For better or worse, social networks have bought us together in ways that allow us to respond to events much more quickly. We are now able to share our reactions in pretty much real-time. Mostly this manifests in a public display of grief or shock but counterproductive and darker elements begin to creep in too. With the famine in Africa came the accusation that the continued revelations in the phone hacking scandal were burying the story. This happened particularly in News International’s remaining papers and especially in a throughly revolting cartoon in The Times. (What the hell has happened to The Times? Ten years ago I remember it being a decent paper, now it really is just The Sun with a posher font.)

With the Norway story, we got all the knee-jerk reactions that come with any act of terrorism these days: the links to Islamists and to previous terror attacks like 9/11 and 7/7. The Sun again hit hard in its editorial, striking forceful blows that later emerged to be entirely without foundation. There is an excellent blog post here about how The Sun had to retract pretty much the entirety of Saturday’s editorial once the facts had emerged. It is, of course, no surprise to see The Sun stir up such a load of shit.

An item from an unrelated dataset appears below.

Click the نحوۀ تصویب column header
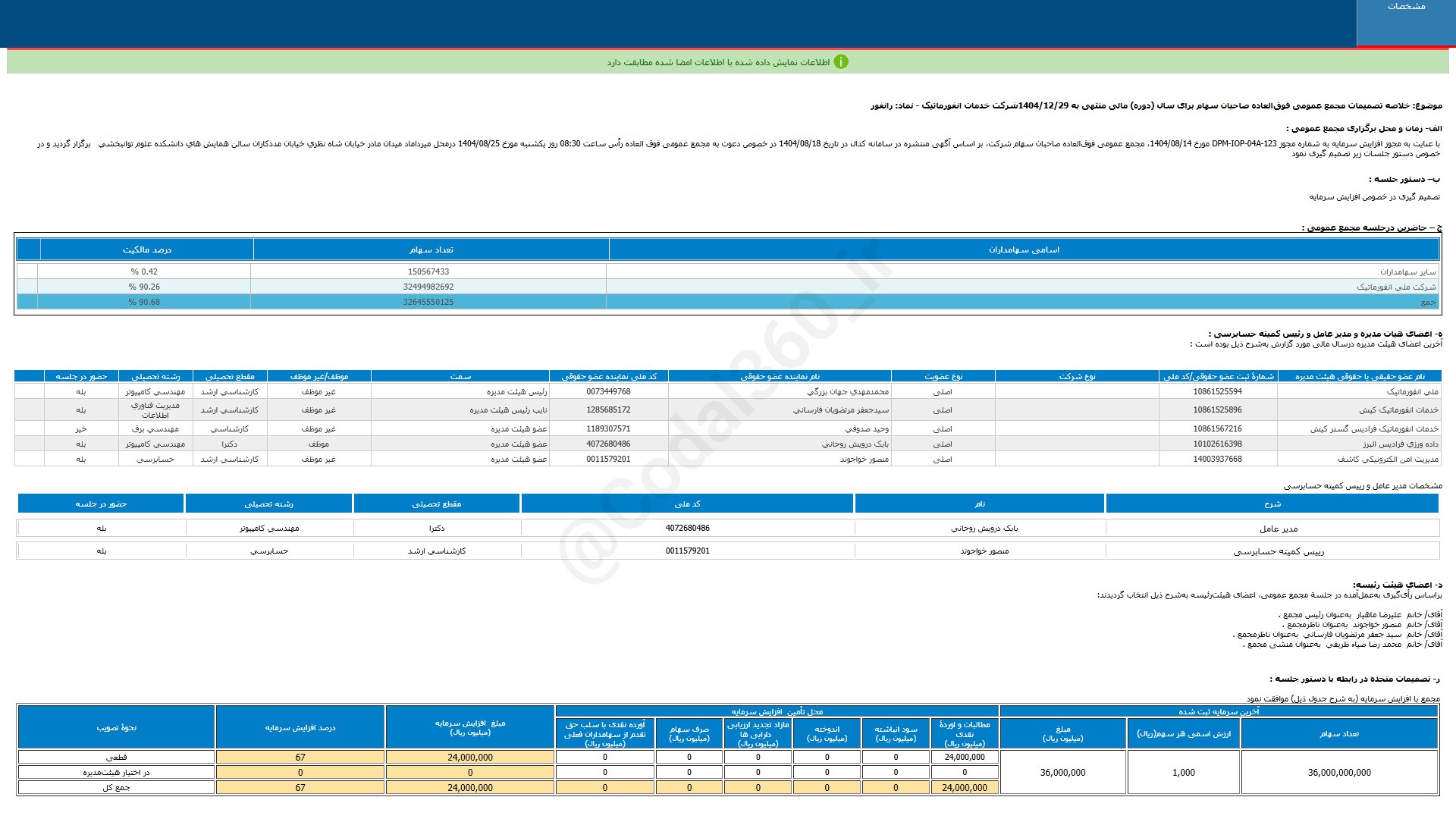Image resolution: width=1456 pixels, height=819 pixels. 116,727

With Amy Winehouse, the problem was more the instant appearance of sick jokes. These made fun of a woman who had just died and were circulating within hours of her death (perhaps sooner, I was out at the time of the announcement). Elsewhere, there was clucking tone and complaints that feeling sympathy for the death of a talented artist following a prolonged period of personal difficulty was somehow invalid after the Norway tragedy.

These comments and distasteful jokes may often simply be trolling or attention seeking. Sometimes they are the work of an imbecile who claims that they are attacking political correctness. The trouble is that there really is no such thing as political correctness, just the decision to treat other human beings with the same dignity and respect that one would expect for oneself. Irrespective of gender, race, sexual orientation or history of drug addiction (among other things), no human being deserves to have their untimely death mocked or belittled.

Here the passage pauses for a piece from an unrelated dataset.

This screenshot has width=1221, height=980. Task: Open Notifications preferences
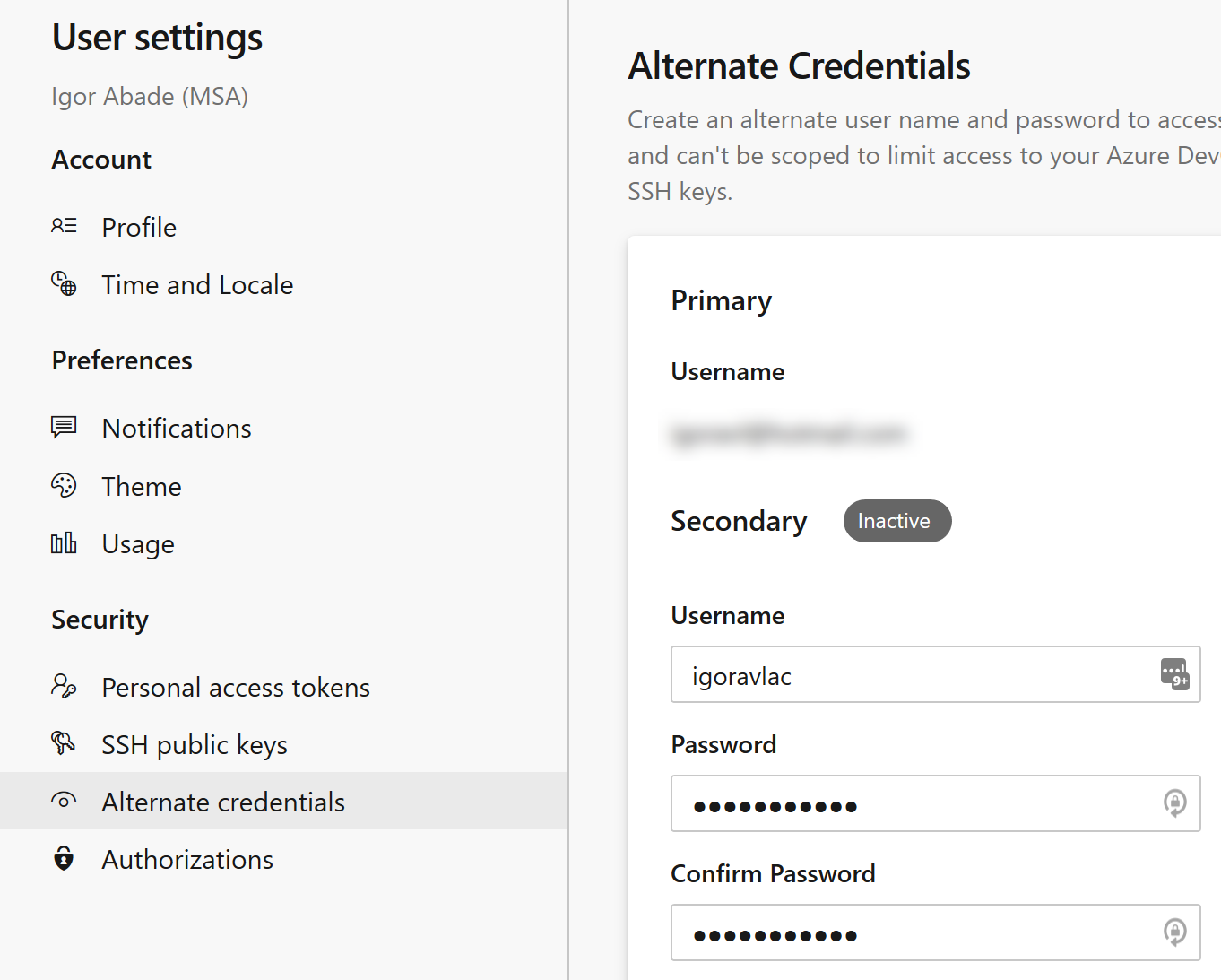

If the young people who were the victims in Norway had all been drug addicts undergoing treatment, would we be less horrified by their deaths? Would we make moralistic pronouncements that if they hadn’t done drugs in the first place it never would have happened? I don’t think we would. Mind you, I am still bracing myself for an ‘opinion’ piece from one of the Mail’s dog whistling talking heads on Monday morning saying something monstrous about how being involved with socialism is what got those young Norwegians shot.

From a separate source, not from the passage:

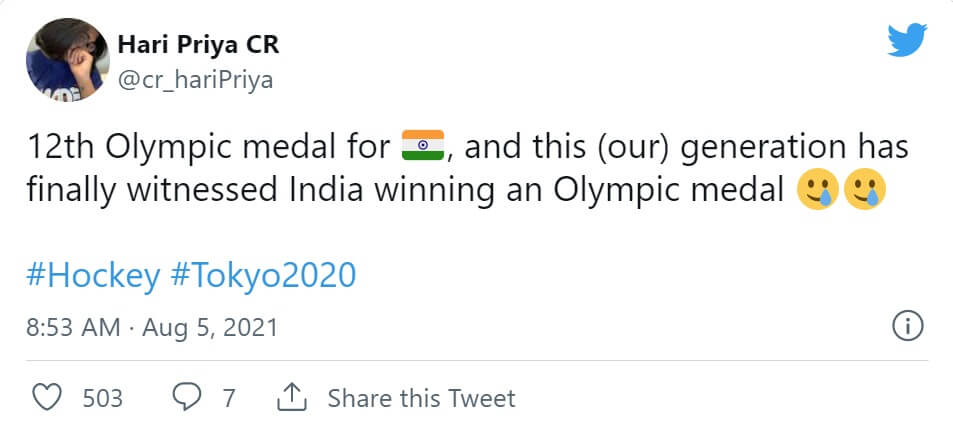Click the share upload arrow icon

291,398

The other fundamental misconception at work is that there is some sort of algebra of misery and suffering that can allow us to order and sift through these tragic events, allow us to declare one more important than the other and assess the worth of expressing our incomprehension and our sympathy. These beliefs work from the assumption that our reserves of sympathy are somehow finite and need to be managed, that they should only be used for the correct situations. This is of course nonsense: you can feel as shitty about any of the events of recent days as you like. It is your choice and yours alone.

Personally, I have found myself soul-searching about whether it is necessary to be as engaged with the world as to keep up with all these things that are going on. The phone hacking scandal has produced day after day of surreal political discourse and has made me feel like everything has spun out of control. Then there was this weekend. But no. The head in the sand approach doesn’t save you from anything or protect you from anything. Ignorance and fear produce more of the world’s problems than ever before, as has the ability to look the other way. It is only by confronting head on the issues that these tragedies raise - and by engaging one another about our hopes, fears, difficulties and aspirations - that we can hope to make the world into a place where such things never happen again.